Top of Available data
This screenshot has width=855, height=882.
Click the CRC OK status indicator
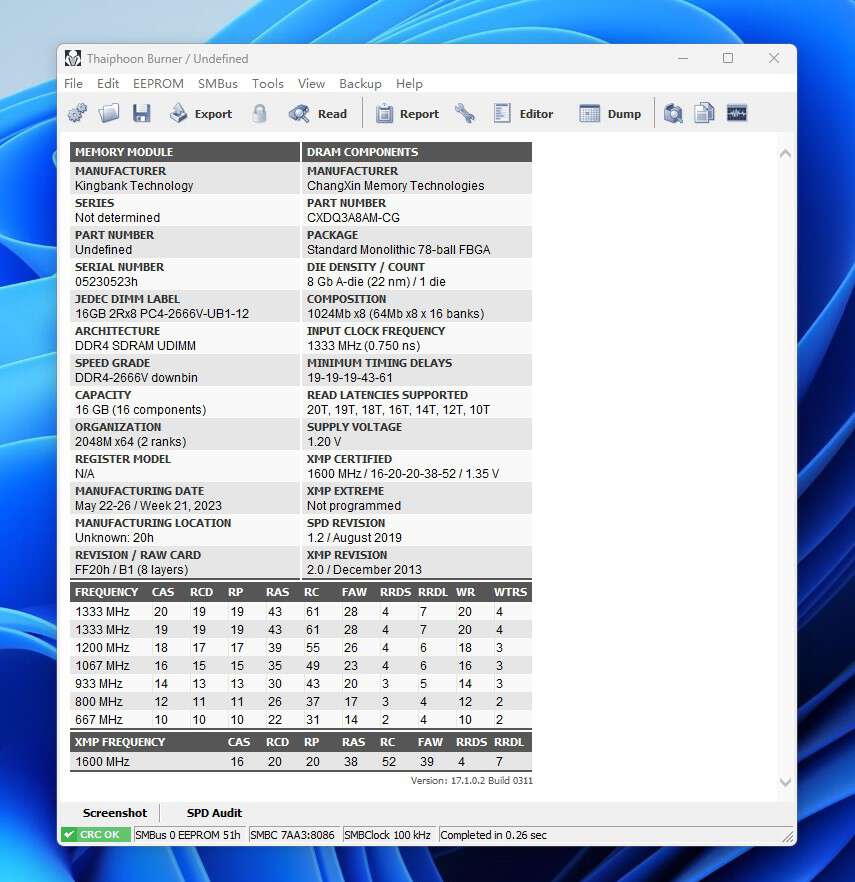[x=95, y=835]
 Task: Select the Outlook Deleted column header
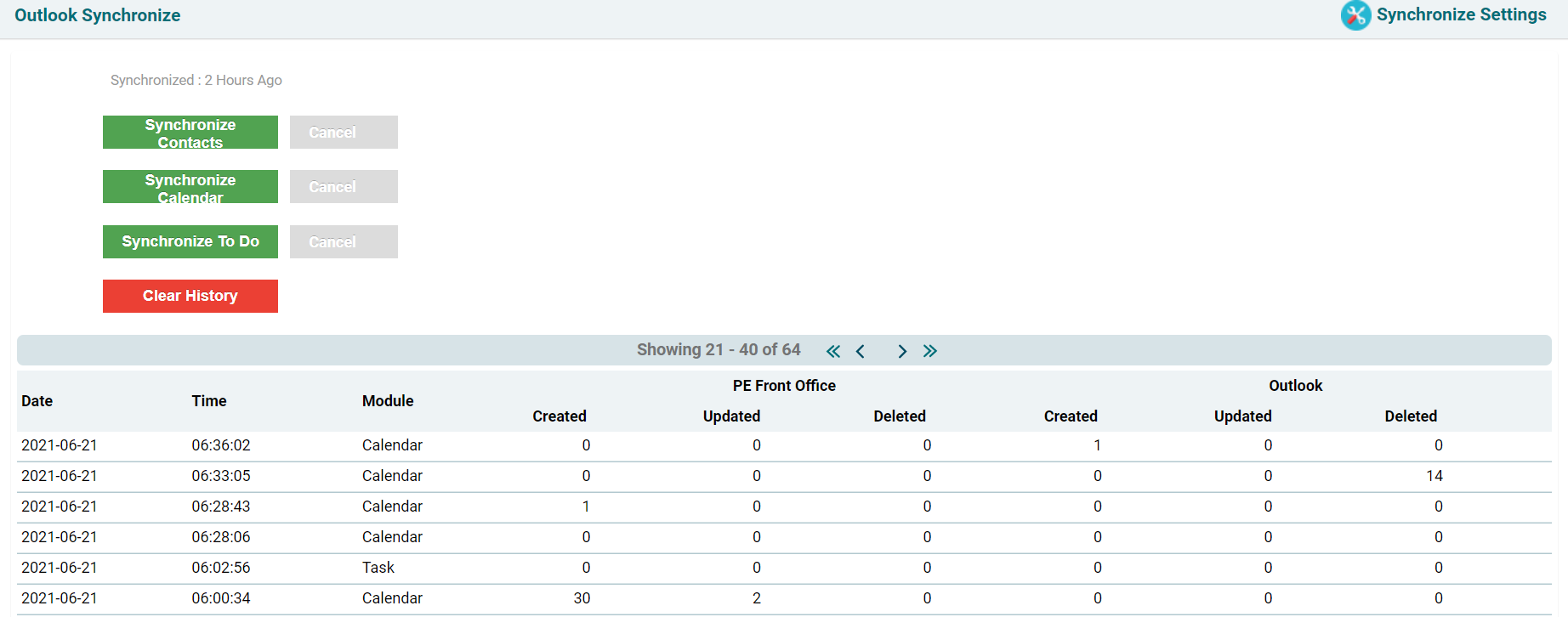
Bottom of Available data
Top of Available data
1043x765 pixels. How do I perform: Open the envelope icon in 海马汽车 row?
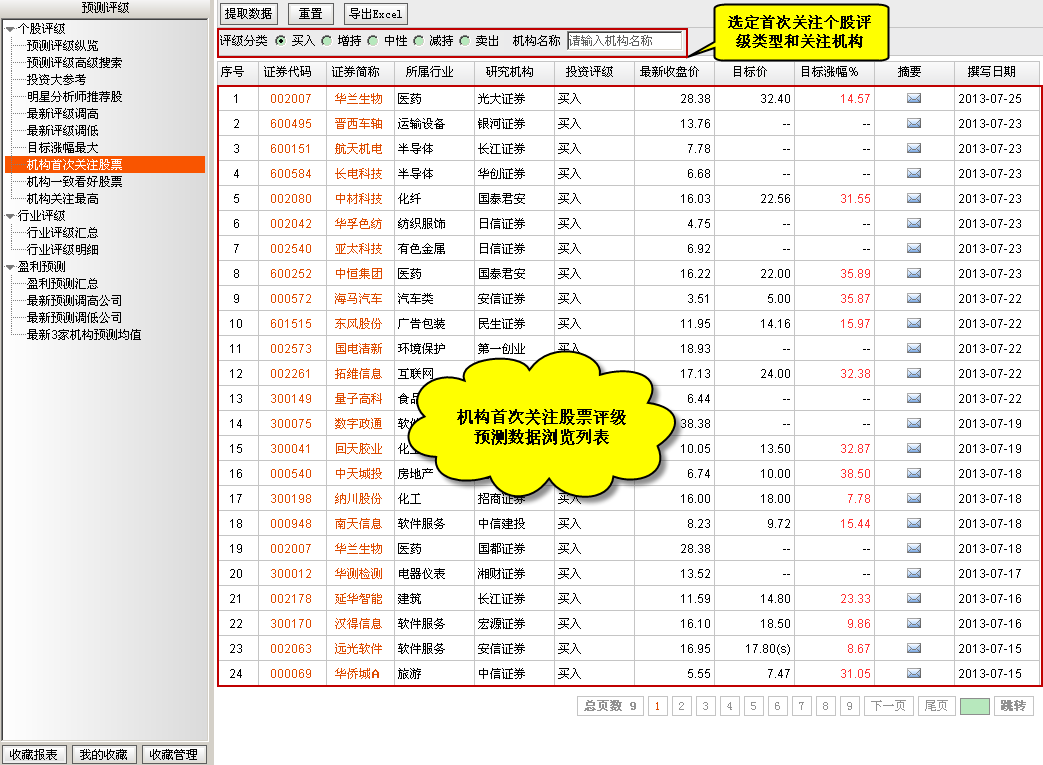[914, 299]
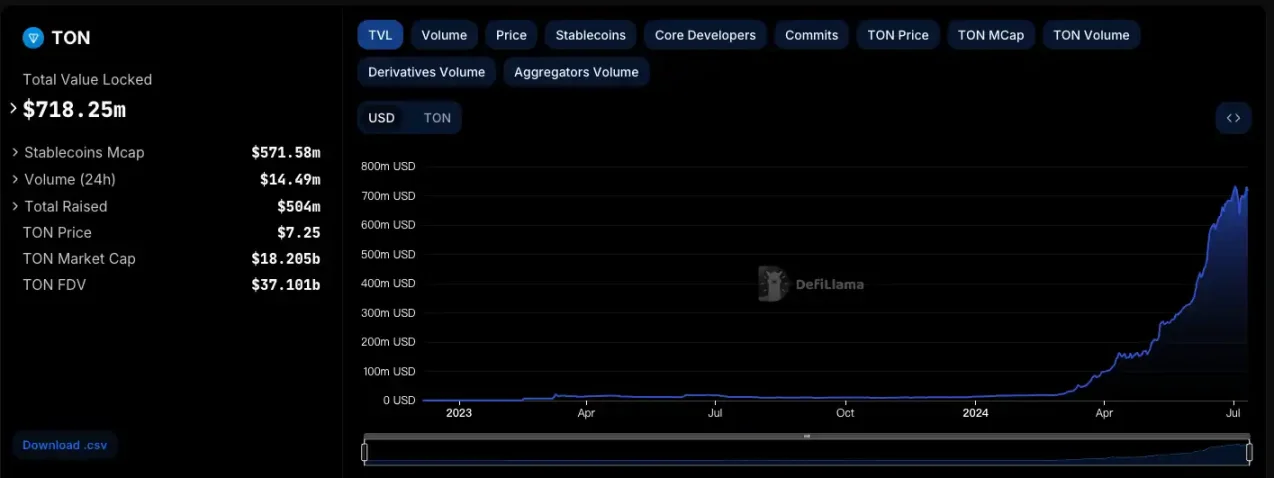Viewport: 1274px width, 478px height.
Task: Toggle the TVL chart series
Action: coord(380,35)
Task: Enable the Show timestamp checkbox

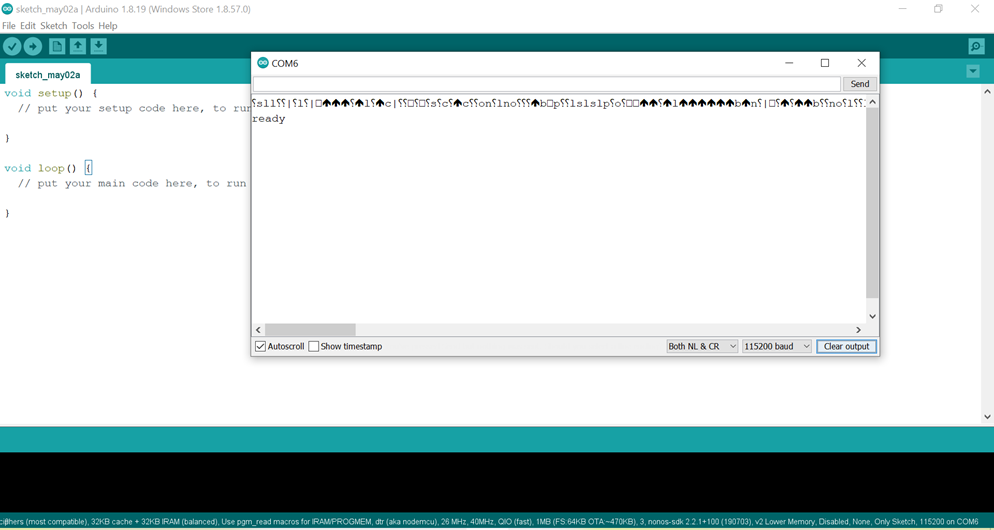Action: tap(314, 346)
Bottom of Available data
**What you are asked to do:** Using the entries above, extract exactly the lines from the one that contains "Click the CRC OK status indicator" through the one that contains "Task: Select the". Do not carry over any pictures.

**Solved problem:**
Click the CRC OK status indicator
[x=95, y=835]
 Task: Select the Outlook Deleted column header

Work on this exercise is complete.